# WHAT IS EXPECTED
Your answer should be every line from the records that contains "agent".

# DATA FOR PROCESSING
______________________________

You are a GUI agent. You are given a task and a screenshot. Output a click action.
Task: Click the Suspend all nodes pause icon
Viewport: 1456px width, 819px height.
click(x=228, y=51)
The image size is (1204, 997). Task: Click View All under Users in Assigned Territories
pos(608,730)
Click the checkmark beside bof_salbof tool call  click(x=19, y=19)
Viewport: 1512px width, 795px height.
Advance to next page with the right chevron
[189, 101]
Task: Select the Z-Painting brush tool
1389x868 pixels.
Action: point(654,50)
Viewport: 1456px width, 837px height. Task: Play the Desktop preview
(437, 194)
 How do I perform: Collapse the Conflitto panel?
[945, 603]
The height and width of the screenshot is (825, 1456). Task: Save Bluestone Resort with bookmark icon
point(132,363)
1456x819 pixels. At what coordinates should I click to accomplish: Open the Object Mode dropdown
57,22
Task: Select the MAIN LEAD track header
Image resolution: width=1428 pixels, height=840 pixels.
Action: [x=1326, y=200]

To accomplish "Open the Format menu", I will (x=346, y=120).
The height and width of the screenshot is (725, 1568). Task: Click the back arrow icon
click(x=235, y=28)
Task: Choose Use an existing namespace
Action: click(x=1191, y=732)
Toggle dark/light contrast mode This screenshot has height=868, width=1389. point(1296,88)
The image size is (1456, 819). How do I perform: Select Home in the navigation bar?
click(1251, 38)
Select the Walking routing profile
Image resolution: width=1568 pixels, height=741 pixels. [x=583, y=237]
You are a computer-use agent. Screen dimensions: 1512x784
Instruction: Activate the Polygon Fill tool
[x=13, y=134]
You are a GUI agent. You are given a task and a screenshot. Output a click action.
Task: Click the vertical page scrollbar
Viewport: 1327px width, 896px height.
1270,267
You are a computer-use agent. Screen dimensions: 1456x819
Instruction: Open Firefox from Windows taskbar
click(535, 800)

______________________________

# SOLUTION TO THIS PROBLEM
You are a GUI agent. You are given a task and a screenshot. Output a click action.
You are a computer-use agent. Screen dimensions: 1512x784
You are a GUI agent. You are given a task and a screenshot. Output a click action.
You are a computer-use agent. Screen dimensions: 1456x819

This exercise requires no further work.